__PASSAGE TO READ__
The nature versus nurture debate asks how much of who we are, our intelligence, personality, talents, and behavior, comes from our genes, and how much from our environment and experiences. It is one of the longest running questions in psychology, and despite a century of research it is far from fully settled.
Decades of careful research leave no doubt that both genes and environment shape us profoundly. Many traits, from height to measurable aspects of personality and intelligence, show a substantial genetic component. At the same time, upbringing, nutrition, culture, education, language, and individual experience plainly leave deep and lasting marks.

Some of the most powerful evidence comes from natural experiments. Identical twins separated at birth and raised in different homes often turn out strikingly similar, pointing to the influence of genes, while adopted children frequently come to resemble their adoptive families in habits and values, pointing to the influence of environment. Both effects are real and large.
The disagreement is about the balance, and about how the two sides interact. For any given trait, how much of the variation between people is due to differences in their genes, and how much to differences in their environments? The answers are genuinely hard to measure, vary from trait to trait, and depend on the population studied.

__ASSIGNED TASK A__
In the nature versus nurture passage, which environmental factors are named as leaving deep and lasting marks on people?
__ASSIGNED TASK B__
Carry the nature versus nurture passage forward, picking up after its final sentence.
The material below comes from an unrelated source.

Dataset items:
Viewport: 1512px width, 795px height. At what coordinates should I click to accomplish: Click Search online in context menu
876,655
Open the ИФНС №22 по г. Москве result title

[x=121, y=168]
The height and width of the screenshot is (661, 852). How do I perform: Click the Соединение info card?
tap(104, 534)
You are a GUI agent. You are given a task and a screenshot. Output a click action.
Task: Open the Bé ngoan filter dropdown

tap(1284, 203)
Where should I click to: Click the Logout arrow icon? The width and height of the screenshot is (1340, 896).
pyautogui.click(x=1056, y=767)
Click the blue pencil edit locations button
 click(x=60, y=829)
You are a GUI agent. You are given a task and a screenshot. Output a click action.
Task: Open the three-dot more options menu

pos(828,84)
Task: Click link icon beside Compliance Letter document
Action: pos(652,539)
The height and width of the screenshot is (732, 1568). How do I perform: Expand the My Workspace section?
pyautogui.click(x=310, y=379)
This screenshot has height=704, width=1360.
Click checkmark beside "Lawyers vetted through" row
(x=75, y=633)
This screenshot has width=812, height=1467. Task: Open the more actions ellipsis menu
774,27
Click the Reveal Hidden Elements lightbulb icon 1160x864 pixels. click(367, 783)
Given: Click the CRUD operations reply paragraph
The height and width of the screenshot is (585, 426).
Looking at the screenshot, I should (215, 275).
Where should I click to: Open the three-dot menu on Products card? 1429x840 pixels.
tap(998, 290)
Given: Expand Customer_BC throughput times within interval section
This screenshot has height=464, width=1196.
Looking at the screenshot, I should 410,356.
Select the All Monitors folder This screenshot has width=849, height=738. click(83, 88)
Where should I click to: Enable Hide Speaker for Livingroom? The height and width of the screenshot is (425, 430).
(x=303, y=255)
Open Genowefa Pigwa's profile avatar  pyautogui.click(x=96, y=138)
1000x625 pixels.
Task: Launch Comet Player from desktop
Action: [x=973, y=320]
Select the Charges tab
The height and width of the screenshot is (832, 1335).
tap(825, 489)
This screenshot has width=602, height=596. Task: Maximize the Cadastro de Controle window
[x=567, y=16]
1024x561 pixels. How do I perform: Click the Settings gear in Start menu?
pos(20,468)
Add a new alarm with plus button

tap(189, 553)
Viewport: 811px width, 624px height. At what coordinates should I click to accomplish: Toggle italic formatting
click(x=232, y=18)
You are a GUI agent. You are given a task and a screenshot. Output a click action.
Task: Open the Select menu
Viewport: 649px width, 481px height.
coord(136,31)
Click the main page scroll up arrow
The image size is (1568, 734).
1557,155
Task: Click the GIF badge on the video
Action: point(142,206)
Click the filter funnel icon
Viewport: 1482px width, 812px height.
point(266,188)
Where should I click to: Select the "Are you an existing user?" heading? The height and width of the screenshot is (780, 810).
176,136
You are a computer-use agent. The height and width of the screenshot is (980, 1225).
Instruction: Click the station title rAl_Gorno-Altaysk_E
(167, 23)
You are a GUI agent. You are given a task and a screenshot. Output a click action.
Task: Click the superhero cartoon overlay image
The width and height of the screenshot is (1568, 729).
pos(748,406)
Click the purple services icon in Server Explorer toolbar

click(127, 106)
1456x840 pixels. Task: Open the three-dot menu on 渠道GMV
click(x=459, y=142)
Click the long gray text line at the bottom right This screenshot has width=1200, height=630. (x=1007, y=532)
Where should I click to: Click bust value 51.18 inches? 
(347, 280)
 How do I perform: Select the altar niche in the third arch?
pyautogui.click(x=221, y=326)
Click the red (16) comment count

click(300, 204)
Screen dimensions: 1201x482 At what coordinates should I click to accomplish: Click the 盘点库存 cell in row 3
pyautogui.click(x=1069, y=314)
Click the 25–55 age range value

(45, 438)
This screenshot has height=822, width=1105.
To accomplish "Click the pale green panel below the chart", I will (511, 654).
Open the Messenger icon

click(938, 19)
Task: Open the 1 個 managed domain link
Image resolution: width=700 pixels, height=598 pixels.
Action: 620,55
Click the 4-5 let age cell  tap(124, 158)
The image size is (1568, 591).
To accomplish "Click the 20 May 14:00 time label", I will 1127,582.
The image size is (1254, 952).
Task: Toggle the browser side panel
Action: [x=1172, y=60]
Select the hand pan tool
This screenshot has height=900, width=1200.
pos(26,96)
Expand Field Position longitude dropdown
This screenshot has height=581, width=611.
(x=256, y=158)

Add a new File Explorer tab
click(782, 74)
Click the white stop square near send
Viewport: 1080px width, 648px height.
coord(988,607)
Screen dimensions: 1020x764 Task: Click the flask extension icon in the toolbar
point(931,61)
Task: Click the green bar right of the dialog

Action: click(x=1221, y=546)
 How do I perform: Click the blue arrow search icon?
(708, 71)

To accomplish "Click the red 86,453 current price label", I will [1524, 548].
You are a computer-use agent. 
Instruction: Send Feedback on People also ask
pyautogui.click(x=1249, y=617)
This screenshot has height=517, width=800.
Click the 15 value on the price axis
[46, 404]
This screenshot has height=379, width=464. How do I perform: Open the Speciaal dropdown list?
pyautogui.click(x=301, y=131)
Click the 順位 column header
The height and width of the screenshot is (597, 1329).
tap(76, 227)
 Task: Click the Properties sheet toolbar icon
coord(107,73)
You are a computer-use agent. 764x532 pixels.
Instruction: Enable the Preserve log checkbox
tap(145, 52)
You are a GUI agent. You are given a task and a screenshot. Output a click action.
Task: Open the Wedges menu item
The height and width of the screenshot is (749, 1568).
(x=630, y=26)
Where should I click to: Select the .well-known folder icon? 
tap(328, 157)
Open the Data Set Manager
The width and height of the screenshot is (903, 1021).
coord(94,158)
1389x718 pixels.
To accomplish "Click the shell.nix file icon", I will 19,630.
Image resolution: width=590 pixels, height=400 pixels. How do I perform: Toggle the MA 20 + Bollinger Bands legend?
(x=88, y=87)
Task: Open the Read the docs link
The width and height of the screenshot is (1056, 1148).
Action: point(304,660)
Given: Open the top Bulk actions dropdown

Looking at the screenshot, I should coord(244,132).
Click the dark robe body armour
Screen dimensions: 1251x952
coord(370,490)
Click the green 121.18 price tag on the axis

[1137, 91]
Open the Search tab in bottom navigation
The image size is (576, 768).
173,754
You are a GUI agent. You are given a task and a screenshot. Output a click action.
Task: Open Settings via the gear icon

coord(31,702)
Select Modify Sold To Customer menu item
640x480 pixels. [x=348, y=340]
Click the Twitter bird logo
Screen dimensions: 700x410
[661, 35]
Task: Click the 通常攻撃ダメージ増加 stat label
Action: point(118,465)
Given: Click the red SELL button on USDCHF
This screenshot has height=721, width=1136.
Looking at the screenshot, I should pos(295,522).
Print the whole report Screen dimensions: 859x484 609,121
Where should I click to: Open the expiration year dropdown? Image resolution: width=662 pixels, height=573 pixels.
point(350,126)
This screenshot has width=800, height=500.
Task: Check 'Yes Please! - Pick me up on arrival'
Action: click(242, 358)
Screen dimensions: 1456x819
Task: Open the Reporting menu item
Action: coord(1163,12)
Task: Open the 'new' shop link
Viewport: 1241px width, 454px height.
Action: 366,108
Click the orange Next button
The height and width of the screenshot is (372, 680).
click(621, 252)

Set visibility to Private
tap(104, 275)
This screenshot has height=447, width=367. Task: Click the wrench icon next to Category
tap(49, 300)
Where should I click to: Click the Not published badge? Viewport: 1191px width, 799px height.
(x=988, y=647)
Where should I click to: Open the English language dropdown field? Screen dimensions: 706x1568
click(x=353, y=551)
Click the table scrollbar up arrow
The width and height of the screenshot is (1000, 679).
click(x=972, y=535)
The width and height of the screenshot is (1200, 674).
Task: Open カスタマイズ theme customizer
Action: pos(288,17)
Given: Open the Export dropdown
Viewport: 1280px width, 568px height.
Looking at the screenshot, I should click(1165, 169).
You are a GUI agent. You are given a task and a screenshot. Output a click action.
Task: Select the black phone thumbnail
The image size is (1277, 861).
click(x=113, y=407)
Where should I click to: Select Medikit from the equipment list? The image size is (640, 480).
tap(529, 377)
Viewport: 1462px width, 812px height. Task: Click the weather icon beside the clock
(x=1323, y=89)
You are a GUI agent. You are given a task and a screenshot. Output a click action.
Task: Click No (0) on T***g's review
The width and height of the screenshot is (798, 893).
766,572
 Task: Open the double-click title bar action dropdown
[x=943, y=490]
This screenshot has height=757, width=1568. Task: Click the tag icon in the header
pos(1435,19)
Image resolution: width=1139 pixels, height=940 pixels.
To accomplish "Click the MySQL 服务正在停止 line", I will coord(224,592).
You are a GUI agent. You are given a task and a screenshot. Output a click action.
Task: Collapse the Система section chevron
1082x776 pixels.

__WRITTEN RESPONSE A__
Upbringing, nutrition, culture, education, language, and individual experience.

__WRITTEN RESPONSE B__
The statistical methods used to estimate the split are themselves the subject of ongoing technical and ethical debate. Because the question touches sensitive issues, including the roots of intelligence and differences between groups, it has often spilled beyond science into politics, which raises both the stakes and the heat of the argument.
Modern science increasingly regards the old "versus" framing as too simple to capture what really happens. Genes and environment are deeply intertwined. Experiences can switch genes on and off, genetic tendencies can lead people to seek out particular environments, and the same gene can have different effects in different settings.
Exactly how this interplay works, and how much weight to give each influence for any given trait, remains genuinely and actively contested. The growing view is not that one side simply wins, but that nature and nurture are so woven together that pulling them fully apart may not even be the right goal.